▸ **TASK BRIEF**:
Would you write out the entries that follow word for word, omitting any images?

::: EXTRACTED RECORDS

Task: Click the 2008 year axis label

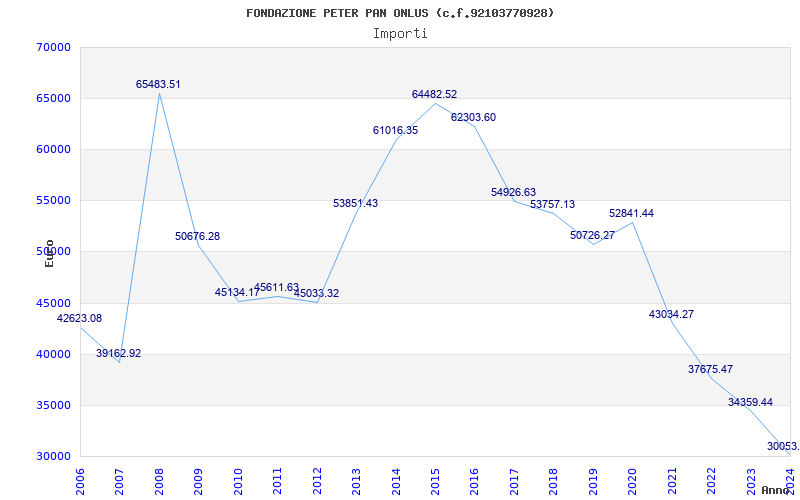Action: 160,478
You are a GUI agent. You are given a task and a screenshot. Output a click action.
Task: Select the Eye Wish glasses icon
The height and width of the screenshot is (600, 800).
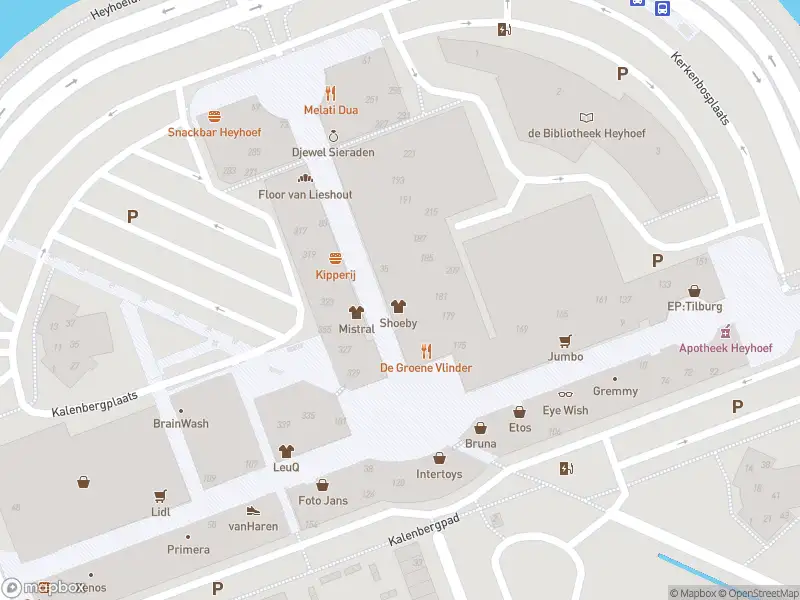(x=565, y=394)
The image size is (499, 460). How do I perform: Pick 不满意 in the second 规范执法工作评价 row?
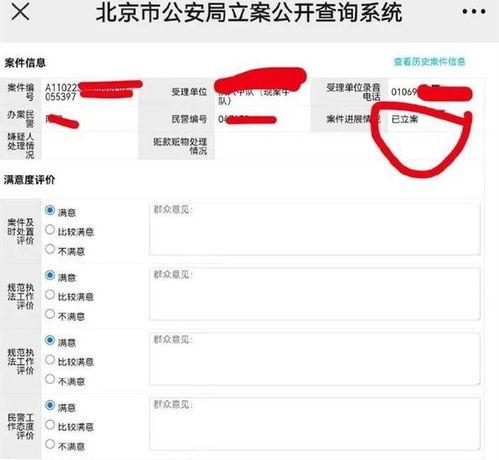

::::::

▸ **OUTPUT OF THE EXERCISE**:
Task: Click the 2008 year axis label

Action: 160,478
You are a GUI agent. You are given a task and a screenshot. Output a click action.
Task: Select the Eye Wish glasses icon
The height and width of the screenshot is (600, 800).
(x=565, y=394)
The image size is (499, 460). How do I perform: Pick 不满意 in the second 规范执法工作评价 row?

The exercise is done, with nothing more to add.